胸段食管癌伴纵隔淋巴结转移调强放疗疗效分析

陶华; 陆进成; 陆昕

doi:10.3969/j.issn.1000-8179.2012.18.010

胸段食管癌伴纵隔淋巴结转移调强放疗疗效分析

Efficacy of Intensity-Modulated Radiotherapy with or without Concurrent Chemotherapy for Thoracic Esophageal Carcinoma with Mediastinal Lymph Node Metastasis

摘要

摘要:
目的比较并分析调强放疗伴或不伴同步化疗治疗胸段食管癌伴纵隔淋巴结转移的结果。
方法回顾性分析江苏省肿瘤医院放疗科2007年1月至2008年1月共49例接受调强放疗的食管癌患者, 均经胃镜病理证实且胸部CT示纵隔淋巴结肿大。17例接受单纯调强放射治疗(单放调强组), 32例接受调强放疗同步FP方案化疗治疗(同步放化组)。同步化疗方案为复方氟尿嘧啶80 mg/m², d1~5, 奈达铂70 mg/m², d1。放疗从化疗第1天开始, 单放调强组方案为6MV-X线IMRT放疗GTV 60~70 Gy, CTV 54~63 Gy, 同步放化组方案为6MV-X线IMRT放疗GTV 60 Gy, CTV 54 Gy。分次剂量为GTV 2.0 Gy/次, CTV 1.8 Gy/次。6~7周完成。
结果全组患者均顺利完成治疗计划, 不良反应小, 中位随访时间为34个月, 随访率为97%单放调强组与同步放化组1、2、3年局控率分别为93.3%、60.9%、25.4%和90.3%、78.7%、58.1%(χ²=3.198, P=0.074), 1、2、3年生存率分别为88.2%、44.1%、29.4%和93.5%、71.1%、55.9%(χ²=4.733, P=0.030)。两组不良反应主要为急性放射性食管炎, 调强放疗同步化疗组骨髓抑制发生率较单纯调强放疗组高, 经对症处理后, 两组患者均顺利完成治疗计划, 无一例因不良反应终止或延长治疗时间。
结论调强放疗同步化疗组较单纯调强放疗组能提高伴纵隔淋巴结转移的胸段食管癌患者生存率，不良反应能耐受。

Abstract:
Objective To compare the therapeutic efficacy of intensity-modulated radiotherapy (IMRT) with or without concurrent chemotherapy for thoracic esophageal carcinoma with mediastinal lymph node metastasis.
Methods AData of 49 patients with thoracic esophageal carcinoma confirmed by endoscopic biopsy between January 2007 and January 2008 were retrospectively reviewed in this study.
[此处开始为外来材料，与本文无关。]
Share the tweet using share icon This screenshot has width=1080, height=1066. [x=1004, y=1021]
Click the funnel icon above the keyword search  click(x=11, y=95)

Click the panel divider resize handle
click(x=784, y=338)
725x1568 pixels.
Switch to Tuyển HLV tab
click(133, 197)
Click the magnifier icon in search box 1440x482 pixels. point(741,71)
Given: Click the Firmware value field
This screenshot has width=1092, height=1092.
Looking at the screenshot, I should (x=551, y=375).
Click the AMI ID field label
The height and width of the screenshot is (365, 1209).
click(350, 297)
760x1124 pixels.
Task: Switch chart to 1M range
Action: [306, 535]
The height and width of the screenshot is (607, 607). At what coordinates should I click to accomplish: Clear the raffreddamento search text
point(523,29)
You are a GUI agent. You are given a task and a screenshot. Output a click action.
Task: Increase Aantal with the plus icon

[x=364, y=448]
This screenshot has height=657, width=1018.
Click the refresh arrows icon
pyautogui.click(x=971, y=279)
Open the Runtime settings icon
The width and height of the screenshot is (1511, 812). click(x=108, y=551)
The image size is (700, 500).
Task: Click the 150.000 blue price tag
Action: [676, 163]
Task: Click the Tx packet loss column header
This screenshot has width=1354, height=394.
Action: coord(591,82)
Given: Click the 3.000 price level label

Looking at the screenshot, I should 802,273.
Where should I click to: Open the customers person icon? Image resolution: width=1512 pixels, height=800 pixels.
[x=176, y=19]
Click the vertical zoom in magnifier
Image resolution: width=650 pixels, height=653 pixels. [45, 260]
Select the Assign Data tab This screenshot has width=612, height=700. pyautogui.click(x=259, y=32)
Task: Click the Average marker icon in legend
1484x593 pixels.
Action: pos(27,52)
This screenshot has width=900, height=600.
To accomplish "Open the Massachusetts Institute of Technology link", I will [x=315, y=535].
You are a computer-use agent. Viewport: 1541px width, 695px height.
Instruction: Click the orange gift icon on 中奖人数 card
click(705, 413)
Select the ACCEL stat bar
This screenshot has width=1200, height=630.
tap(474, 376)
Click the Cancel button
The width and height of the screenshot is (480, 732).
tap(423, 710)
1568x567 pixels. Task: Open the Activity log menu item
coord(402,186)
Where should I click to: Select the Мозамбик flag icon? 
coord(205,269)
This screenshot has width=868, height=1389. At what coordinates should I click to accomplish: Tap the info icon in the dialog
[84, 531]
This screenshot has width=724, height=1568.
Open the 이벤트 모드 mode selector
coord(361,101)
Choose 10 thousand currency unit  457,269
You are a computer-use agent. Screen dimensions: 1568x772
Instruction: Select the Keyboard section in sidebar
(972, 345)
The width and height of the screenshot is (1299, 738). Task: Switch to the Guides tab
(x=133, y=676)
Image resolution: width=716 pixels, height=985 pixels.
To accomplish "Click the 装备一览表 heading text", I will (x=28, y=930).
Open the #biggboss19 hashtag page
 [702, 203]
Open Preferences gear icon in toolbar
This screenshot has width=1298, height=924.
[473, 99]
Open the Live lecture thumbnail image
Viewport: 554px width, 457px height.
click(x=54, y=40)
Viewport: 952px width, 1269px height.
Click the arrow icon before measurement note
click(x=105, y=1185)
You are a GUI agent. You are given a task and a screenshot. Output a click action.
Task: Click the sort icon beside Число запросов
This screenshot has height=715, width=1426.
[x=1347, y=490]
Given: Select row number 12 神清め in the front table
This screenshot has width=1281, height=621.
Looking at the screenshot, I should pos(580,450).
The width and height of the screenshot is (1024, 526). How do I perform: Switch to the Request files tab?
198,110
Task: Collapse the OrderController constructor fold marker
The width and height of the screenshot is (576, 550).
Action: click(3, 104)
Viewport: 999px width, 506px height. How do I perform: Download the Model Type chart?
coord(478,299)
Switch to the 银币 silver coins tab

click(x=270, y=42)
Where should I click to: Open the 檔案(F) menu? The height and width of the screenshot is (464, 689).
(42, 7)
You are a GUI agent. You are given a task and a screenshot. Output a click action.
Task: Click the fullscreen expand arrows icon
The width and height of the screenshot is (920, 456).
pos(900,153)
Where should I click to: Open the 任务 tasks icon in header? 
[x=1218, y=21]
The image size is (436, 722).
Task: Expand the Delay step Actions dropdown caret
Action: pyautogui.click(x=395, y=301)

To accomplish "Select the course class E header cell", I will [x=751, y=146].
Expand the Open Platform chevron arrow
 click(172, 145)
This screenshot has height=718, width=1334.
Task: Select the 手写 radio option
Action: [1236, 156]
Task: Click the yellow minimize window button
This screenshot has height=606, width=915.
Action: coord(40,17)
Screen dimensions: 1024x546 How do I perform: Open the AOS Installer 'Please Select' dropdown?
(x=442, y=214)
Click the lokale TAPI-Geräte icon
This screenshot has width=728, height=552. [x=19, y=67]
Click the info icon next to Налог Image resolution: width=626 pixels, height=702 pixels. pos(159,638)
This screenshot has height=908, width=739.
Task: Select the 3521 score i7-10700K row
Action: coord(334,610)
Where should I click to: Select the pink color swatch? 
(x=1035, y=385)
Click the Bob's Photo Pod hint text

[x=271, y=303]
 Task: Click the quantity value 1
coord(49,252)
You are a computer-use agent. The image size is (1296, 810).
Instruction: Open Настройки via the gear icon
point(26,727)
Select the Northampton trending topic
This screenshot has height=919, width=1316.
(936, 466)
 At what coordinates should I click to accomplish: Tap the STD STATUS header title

All cases were pathologically verified to be squamous carcinoma and were found to suffer mediastinal lymph node metastasis by computerized tomography. Seventeen patients underwent simple IMRT (IMRT group), whereas concurrent chemotherapy was added to the treatment of the remaining 32 patients (CRT group). The chemotherapy regimen was 80 mg/m² Co-fluorouracil on days 1 to 5 and 70 mg/m² Cis-Diammine- Glycoplatinum on day 1. Radiation dose was prescribed as Gross Tumor Volume (GTV) 60 Gy to 70 Gy and Clinical Target Volume (CTV) 54 Gy to 63 Gy for the IMRT group, and GTV 60 Gy and CTV 54 Gy for the CRT group. A dose of 2 Gy / fraction was given for GTV and 1.8 Gy / fraction for CTV. The whole course of treatment lasted for six to seven weeks. Radiotherapy started on the first day of chemotherapy.
Results All cases complied well with the assigned therapy without interruption. The toxicity response was tolerated. The median follow-up time was 34 months and the follow-up rate was 97 %. The 1-, 2-, and 3-year local control rate was 93.3 %, 60.9 %, and 25.4 % in the IMRT group, and 90.3 %, 78.7 %, and 58.1 % in the CRT group (χ²= 3.198, P = 0.074), respectively. The 1-, 2-, and 3-year survival rate was 88.2 %, 44.1 %, and 29.4 % for the IMRT group, and 93.5%, 71.1%, and 55.9% for the CRT group (χ² = 4.733, P = 0.030), respectively. The toxicity related to the therapy was acute radiated esophageal injury. The bone marrow inhibition rate of CRT was higher in the CRT group compared with that of the IMRT group. All patients received treatment plans for appropriate symptomatic thetreatments was ceased or prolonged because of toxicity in the cases.
Conclusion IMRT with concurrent chemotherapy might be superior to simple IMRT in terms of the 1-, 2-, and 3-year survival rate for thoracic esophageal carcinoma patients with mediastinal lymph node metastasis. The toxicity could be well tolerated.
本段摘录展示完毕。